All labeling is done on the tissue culture plates.
1) Block 15 minutes 5% normal donkey serum in PBS
2) incubate with primary antibody 1 hour in 5%NDS/PBS
3) Wash 3x 5 min with PBS
4) incubate with secondary antibody 30 min in 5%NDS/PBS
5) wash 5x 5 min with PBS
6) Treat with 0.02% EGTA in Hanks Balanced Salt Solution w/out phenol red calcium or magnesium
after about 30 minutes the cells will lift off. You can scrape the rest with a pipette tip when you are transferring them into the next step.
7) Transfer cells to 2% Paraformaldehyde so that the final concentration will be 1%
This works well for proteins with extracellular epitopes. You can add saponin or Triton to permeabilize if you want to look at a cytosolic protein, but this makes the cells much more fragile and will be noticeable on your FSC v SSC plots.

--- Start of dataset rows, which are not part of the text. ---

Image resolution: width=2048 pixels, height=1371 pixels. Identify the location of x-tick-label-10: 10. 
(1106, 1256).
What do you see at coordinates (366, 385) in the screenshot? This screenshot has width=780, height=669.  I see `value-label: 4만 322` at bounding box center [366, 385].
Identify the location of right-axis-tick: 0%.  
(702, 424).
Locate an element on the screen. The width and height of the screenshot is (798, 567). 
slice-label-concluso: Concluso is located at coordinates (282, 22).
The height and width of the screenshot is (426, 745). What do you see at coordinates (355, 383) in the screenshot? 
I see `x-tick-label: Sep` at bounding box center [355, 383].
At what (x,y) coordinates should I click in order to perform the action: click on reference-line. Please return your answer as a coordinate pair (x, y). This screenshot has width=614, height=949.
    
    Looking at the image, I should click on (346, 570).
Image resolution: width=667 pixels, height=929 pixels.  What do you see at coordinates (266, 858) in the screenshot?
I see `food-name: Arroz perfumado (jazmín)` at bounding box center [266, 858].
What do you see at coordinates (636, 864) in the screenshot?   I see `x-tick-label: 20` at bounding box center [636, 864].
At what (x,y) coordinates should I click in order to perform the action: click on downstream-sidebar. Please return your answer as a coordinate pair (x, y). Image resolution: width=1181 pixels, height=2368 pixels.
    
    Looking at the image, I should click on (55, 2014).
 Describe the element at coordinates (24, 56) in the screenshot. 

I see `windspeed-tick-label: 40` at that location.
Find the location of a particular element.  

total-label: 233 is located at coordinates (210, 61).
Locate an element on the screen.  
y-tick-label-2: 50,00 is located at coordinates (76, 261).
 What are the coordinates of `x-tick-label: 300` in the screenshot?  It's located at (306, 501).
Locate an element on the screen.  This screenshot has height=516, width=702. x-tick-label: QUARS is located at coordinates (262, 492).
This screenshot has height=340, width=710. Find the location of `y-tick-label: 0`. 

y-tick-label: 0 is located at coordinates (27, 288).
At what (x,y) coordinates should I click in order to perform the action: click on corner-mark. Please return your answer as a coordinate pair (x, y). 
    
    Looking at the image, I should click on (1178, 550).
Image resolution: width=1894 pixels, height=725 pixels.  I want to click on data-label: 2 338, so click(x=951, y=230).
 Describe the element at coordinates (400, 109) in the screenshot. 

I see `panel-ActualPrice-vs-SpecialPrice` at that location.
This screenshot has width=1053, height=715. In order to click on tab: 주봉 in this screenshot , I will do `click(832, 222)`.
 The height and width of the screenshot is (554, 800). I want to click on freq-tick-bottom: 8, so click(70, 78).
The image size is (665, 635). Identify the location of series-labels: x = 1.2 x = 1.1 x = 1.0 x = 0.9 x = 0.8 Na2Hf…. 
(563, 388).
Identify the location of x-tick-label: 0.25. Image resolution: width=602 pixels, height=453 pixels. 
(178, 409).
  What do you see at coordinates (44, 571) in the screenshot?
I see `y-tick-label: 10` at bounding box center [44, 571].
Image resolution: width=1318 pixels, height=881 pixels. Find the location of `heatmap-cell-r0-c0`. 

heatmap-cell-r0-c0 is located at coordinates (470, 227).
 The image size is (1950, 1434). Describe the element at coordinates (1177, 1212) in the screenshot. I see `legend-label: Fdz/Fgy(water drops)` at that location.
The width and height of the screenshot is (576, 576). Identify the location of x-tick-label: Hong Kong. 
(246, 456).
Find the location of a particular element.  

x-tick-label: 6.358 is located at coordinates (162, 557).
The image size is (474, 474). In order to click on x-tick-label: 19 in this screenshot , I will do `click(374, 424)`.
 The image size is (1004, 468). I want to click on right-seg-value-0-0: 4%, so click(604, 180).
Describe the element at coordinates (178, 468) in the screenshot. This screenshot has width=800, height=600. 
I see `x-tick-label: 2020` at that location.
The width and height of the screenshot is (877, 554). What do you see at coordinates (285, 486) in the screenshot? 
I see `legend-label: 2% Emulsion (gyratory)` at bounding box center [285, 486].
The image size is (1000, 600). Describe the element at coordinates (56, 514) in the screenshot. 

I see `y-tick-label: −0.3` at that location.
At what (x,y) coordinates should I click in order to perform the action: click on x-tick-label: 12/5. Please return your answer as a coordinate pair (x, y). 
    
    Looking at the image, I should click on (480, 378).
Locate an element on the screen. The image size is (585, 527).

I have done flow cytometry specifically to measure surface binding of a recombinant protein to epithelial cells and found that trypsinisation was out of the question due to degradation of the surface receptor- so i used alternative methods to lift the cells- i.e. mechanical scraping or EDTA incubation. This enabled binding. Perhaps this would be useful for you aswell since you are examining a surface protein?
For my protein, I had to avoid trypsin to get staining. I usually do liike Finnbar does. I use 5mM EDTA in HBSS without magnesium or calcium.
I think you should use a non-enzymatic cell detachment method using EDTA and cell dissociation solution to detach your ECs.